REQUIREMENT - In the article on the tobacco bond proposal below, reproduce word for word the passage from "By selling bonds" to "over 25 years.".

Williams Proposes Bonds Backed by Tobacco Funds
D.C. Mayor Anthony A. Williams is proposing to sell bonds backed by the District's share of the national tobacco settlement that would bring in about $645 million to help slash the city's debt costs and pay for health, education and family programs for mo
If the mayor's proposal is blessed by the D.C. Council, financial control board and Congress, the District would join New York City as one of the first big-city governments to experiment with a novel financing plan that leverages the city's $1.2 billion share of the national settlement with major tobacco companies.
By selling bonds secured by tobacco settlement payments, the city receives a lump-sum payment of about $645 million upfront instead of waiting for smaller, annual payments invested over 25 years.
Like Maryland and Virginia, the District could invest each year's payment. But the mayor's advisers said those payments might be reduced, depending on inflation or if there is a drop in cigarette consumption that threatens the finances of the tobacco companies. The risk is thus shifted to the bondholders instead.
"This transaction will free up local funds committed to debt service and thereby provide a reliable and substantial funding stream to support health and education programs well into the future," Williams (D) said.
The District amassed high debt costs paying for a $331 million deficit during the financial crisis of the early 1990s. The mayor wants to use the tobacco settlement money to reduce that debt, pleasing Wall Street and Congress. Next year, he said, the bond sale would reduce debt service costs by about $73 million and by an average of $50 million each year after that.
Of the $73 million in savings, Williams is asking for about $11.3 million to finance anti-tobacco use programs. The rest would pay for some of the education, health and family initiatives in the mayor's 2001 budget, including insurance for immigrant children, school computers and senior citizen health centers. After 2001, the money would be distributed based on recommendations from a public-private commission and the mayor and D.C. Council. At least 10 percent would be set aside in an income-generating community endowment.

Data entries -

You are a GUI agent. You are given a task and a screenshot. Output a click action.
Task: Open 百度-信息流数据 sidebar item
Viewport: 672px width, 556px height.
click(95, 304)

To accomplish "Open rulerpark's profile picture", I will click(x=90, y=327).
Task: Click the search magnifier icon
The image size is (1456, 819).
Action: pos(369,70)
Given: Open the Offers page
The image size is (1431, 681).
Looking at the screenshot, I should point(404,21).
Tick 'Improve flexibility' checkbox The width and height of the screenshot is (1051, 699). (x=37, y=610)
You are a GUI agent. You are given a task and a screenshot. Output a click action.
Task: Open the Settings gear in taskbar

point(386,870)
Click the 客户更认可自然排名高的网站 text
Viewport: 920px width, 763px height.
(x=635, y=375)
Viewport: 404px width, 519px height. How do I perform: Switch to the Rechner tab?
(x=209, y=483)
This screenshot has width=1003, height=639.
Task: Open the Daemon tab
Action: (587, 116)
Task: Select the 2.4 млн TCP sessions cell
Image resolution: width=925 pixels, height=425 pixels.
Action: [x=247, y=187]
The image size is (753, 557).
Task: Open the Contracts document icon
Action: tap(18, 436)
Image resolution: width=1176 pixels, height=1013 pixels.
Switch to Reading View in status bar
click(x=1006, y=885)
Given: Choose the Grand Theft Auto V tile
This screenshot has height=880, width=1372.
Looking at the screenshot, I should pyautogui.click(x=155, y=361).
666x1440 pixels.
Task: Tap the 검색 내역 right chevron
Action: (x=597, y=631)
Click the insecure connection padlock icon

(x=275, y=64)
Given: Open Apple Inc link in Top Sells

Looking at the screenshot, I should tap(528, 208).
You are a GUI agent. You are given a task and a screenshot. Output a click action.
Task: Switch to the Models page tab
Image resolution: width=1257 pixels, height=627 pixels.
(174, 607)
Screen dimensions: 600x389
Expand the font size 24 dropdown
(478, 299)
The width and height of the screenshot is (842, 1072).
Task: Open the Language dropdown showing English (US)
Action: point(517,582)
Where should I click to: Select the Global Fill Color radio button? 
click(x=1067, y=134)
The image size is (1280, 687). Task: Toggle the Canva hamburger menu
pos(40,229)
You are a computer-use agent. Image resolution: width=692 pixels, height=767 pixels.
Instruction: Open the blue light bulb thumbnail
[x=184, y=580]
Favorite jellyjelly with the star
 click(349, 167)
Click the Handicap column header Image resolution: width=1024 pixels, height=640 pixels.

COMPLETED EXERCISE -
By selling bonds secured by tobacco settlement payments, the city receives a lump-sum payment of about $645 million upfront instead of waiting for smaller, annual payments invested over 25 years.